Non è facile. Bisogna distinguere in genere le specie aliene in base alla loro strategia riproduttiva che può essere R, tipica degli insetti, dei pesci o degli anfibi, o K, che caratterizza i mammiferi in particolare. Mentre sui vertebrati (strategia K) si riesce ad intervenire direttamente, con gli organismi a strategia R, basata sulla possibilità di sopravvivenza della prole numerosa, forse l’unico modo di intervenire è inserire un antagonista. Bisogna guardare oltre però prevedendo i danni che potrebbe fare questo antagonista adattandosi magari a predare anche altre specie del nostro territorio quindi bisogna fare delle valutazioni di impatto ambientale e a priori, con studi ben approfonditi al fine di scegliere appunto un antagonista specifico. La lotta biologica va considerata se è l’unico rimedio plausibile, però tenendo in considerazione il fatto che l’ecosistema è notevolmente complesso e c’è la possibilità di innumerevoli interazioni che bisogna essere in grado di prevedere.
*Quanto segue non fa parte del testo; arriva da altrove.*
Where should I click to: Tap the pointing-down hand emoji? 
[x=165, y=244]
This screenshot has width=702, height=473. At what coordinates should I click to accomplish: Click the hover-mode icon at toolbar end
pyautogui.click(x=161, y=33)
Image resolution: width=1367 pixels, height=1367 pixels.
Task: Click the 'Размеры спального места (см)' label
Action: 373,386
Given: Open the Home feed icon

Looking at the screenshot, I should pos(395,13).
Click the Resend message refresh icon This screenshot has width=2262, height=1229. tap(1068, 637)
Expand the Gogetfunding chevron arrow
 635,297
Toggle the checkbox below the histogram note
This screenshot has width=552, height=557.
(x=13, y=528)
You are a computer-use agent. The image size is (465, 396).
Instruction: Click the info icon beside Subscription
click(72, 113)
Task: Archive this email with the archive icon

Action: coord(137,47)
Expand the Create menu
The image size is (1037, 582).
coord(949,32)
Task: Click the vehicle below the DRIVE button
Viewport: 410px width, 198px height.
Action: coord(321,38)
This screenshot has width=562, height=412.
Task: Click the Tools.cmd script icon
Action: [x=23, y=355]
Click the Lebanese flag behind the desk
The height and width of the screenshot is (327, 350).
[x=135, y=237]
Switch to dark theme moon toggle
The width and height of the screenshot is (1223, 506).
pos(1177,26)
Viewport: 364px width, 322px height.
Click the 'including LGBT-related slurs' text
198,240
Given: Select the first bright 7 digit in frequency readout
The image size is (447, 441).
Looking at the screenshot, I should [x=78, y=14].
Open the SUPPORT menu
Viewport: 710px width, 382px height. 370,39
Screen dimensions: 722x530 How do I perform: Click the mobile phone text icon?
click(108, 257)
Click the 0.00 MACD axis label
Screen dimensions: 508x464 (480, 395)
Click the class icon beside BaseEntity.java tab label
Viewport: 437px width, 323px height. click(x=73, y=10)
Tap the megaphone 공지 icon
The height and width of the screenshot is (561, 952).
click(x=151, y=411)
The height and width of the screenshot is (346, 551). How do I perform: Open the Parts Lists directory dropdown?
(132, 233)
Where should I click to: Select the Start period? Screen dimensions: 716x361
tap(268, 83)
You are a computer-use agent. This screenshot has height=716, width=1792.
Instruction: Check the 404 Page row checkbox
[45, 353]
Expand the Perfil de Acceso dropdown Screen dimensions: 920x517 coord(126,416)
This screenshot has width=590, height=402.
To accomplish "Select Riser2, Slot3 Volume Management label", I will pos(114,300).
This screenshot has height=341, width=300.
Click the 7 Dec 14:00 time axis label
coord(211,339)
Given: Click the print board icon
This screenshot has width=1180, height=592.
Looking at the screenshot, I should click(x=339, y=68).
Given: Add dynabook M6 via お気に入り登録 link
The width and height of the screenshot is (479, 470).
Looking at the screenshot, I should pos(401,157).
Ultimamente ci si è accorti che alcune alloctone invasive si stanno rivelando utili per specie di interesse: l’espansione del lupo e dello sciacallo dorato sembra essere sostenuta dalle nutrie e gli ardeidi stanno dando sempre più spazio nella loro dieta ai gamberi rossi della Luisiana. Ci sono speranze che a lungo termine alcune invasive che non si riesce ad eradicare possano trovare il loro posto nelle reti ecosistemiche locali?
Sì, sono convinto di sì. Hanno già trovato un loro posto, sono già acclimatate e dopo una fase esplosiva di riproduzione. Acclimatazione dovuta al fatto che si è trovata una sorta di equilibrio in cui queste specie sono diminuite di numero, persistono e sono spesso prede per predatori locali. Ultimamente ho condotto delle ricerche sulle fatte di un gruppo di lupi nella zona del parmense e si è visto che, nella gran parte delle fatte analizzate, i resti ossei appartenevano a silvilago o nutria, due specie esageratamente invasive nel nostro territorio che però vengono mantenute controllate dalla presenza di lupi, di volpi e di sciacallo dorato. Quindi si denota un’attività venatoria di questi predatori che sono scesi dall’Appennino (mi riferisco in particolare ai lupi ma anche allo sciacallo) seguendo la diffusione di prede più grandi come gli ungulati (soprattutto i cinghiali) che oggi in Pianura trascurano perché trovano un’abbondanza di prede (nutrie e silvilago) facili da catturare. Stessa cosa per gli ardeidi: si trovano un sacco di borre alimentari che contengono i resti del gambero della Luisiana la cui presenza è quindi mantenuta controllata. Anche l’ibis sacro, anch’esso specie aliena, si sta nutrendo del gambero della Luisiana e pure le volpi lo predano perché nelle loro fatte ci sono i resti; per cui questa alloctona ha trovato un suo ruolo da preda all’interno di un ecosistema che era differente rispetto a quello sub tropicale da cui proviene. Detto questo le condizioni climatiche in fase di cambiamento stanno nettamente avvantaggiando queste specie sub-tropicali.